[Start of Attachment]

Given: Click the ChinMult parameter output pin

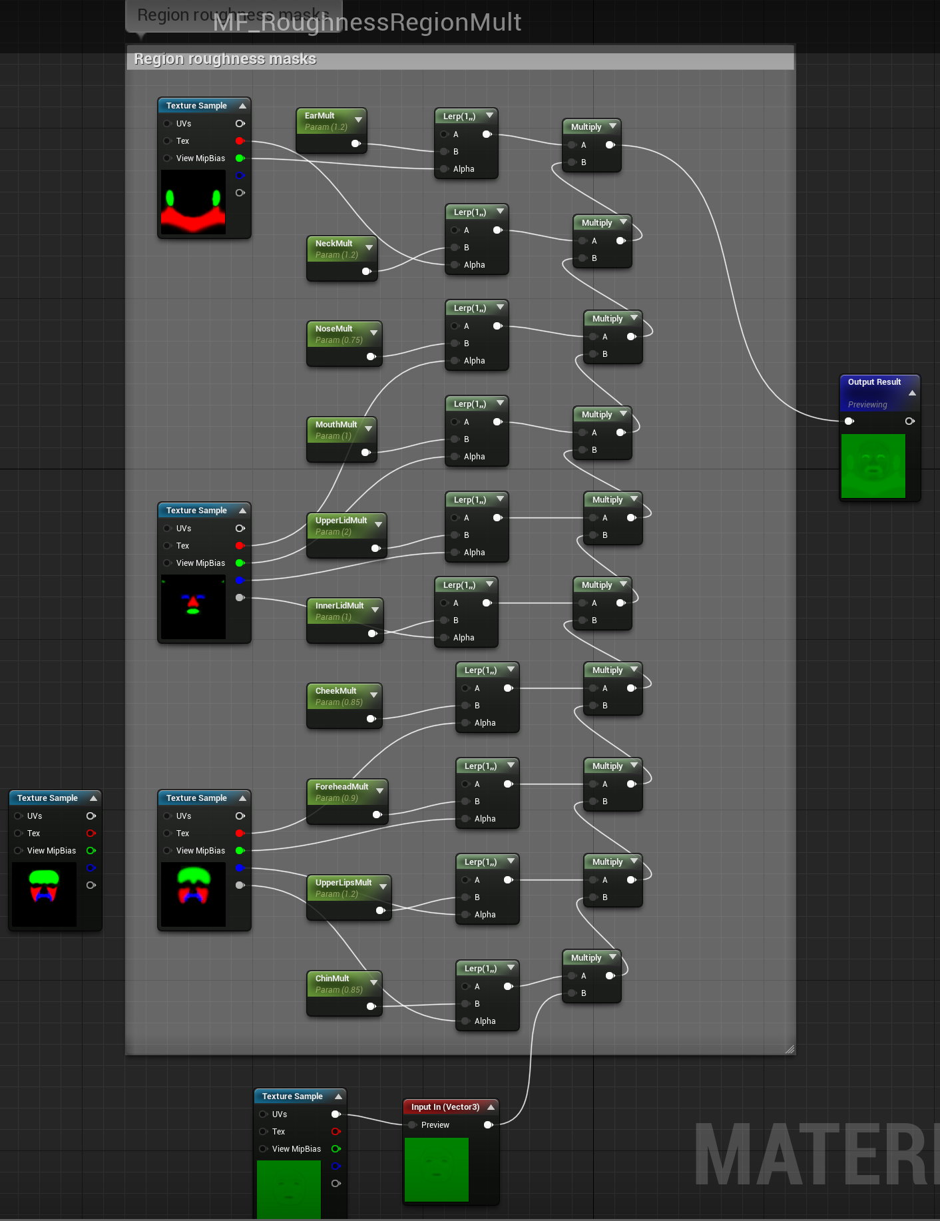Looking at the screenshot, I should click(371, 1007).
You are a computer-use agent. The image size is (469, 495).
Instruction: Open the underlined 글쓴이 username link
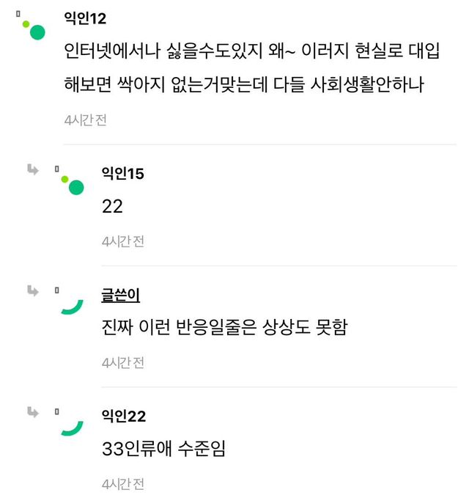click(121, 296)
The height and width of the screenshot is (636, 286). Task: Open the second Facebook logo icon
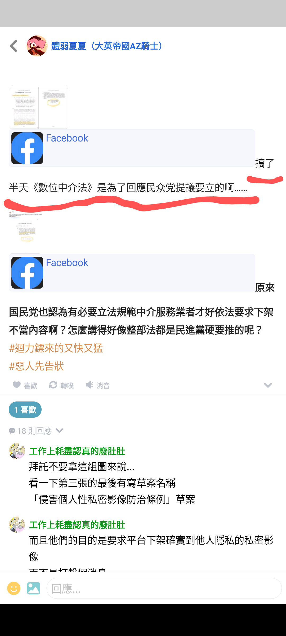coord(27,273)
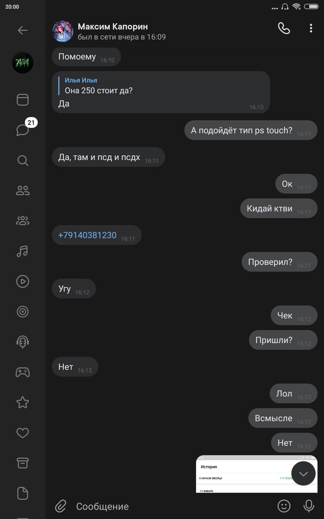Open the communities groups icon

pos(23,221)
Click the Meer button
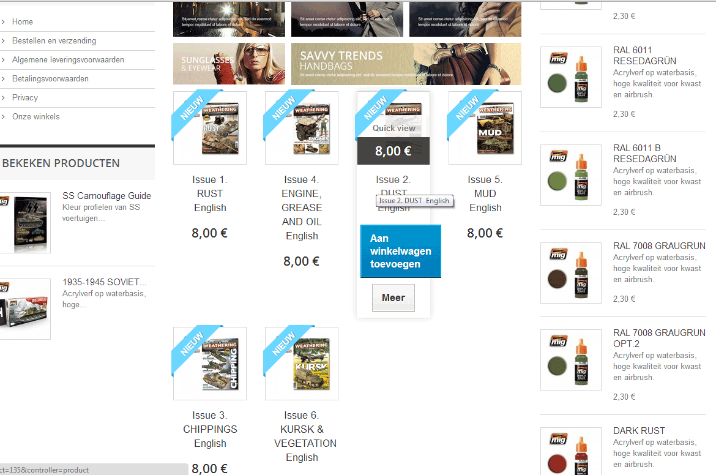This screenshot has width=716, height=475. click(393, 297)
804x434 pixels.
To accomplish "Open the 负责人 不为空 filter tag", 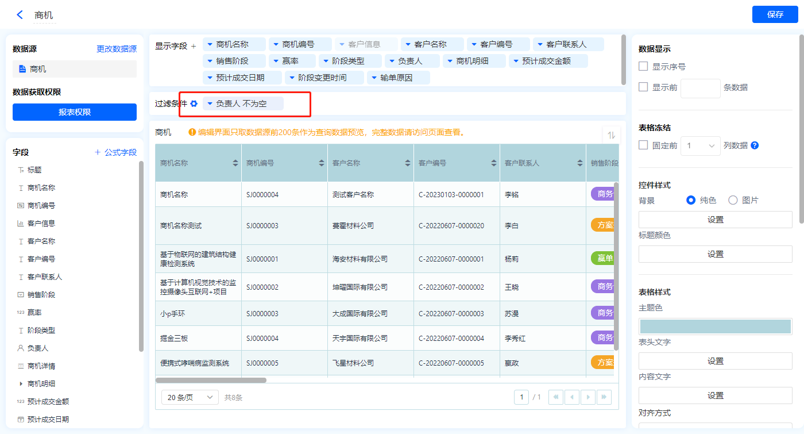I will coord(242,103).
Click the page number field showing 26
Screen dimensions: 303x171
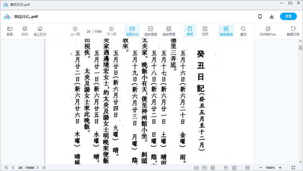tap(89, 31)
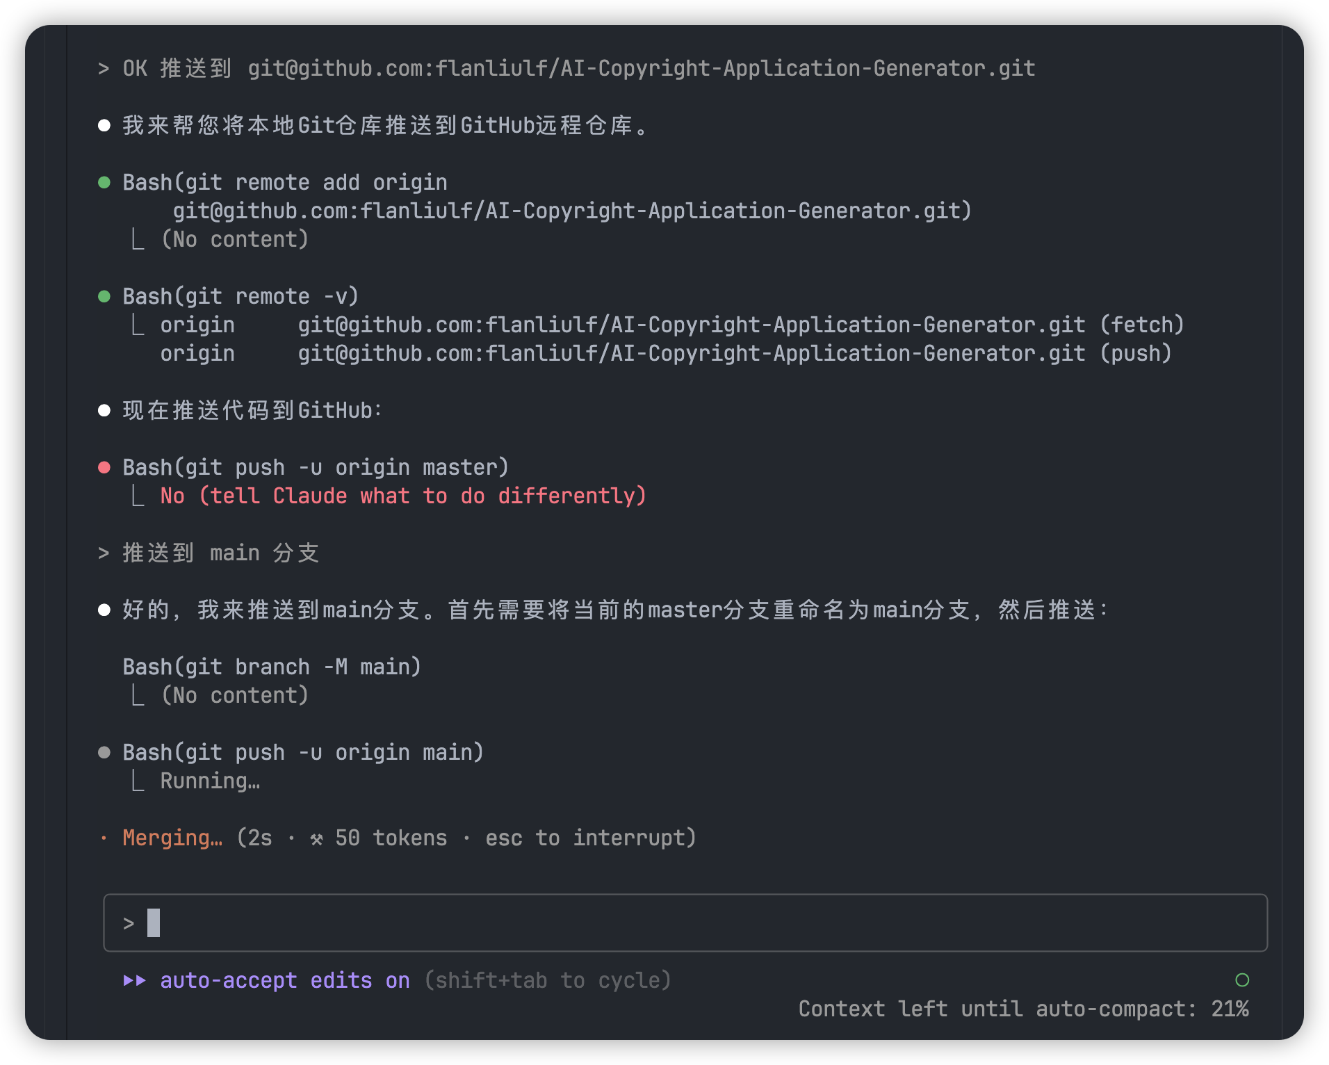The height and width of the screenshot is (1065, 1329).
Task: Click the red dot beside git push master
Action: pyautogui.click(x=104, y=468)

[End of Attachment]

== Exercise ==
From the material above, reproduce only what runs from the line holding "You are a computer-use" down to the line holding "804x434 pixels.", both included, pictures excluded.

== Solution for this problem ==
You are a computer-use agent. The image size is (469, 495).
Instruction: Open the underlined 글쓴이 username link
click(121, 296)
The height and width of the screenshot is (636, 286). Task: Open the second Facebook logo icon
coord(27,273)
Open the communities groups icon

pos(23,221)
Click the Meer button
This screenshot has width=716, height=475. click(393, 297)
804x434 pixels.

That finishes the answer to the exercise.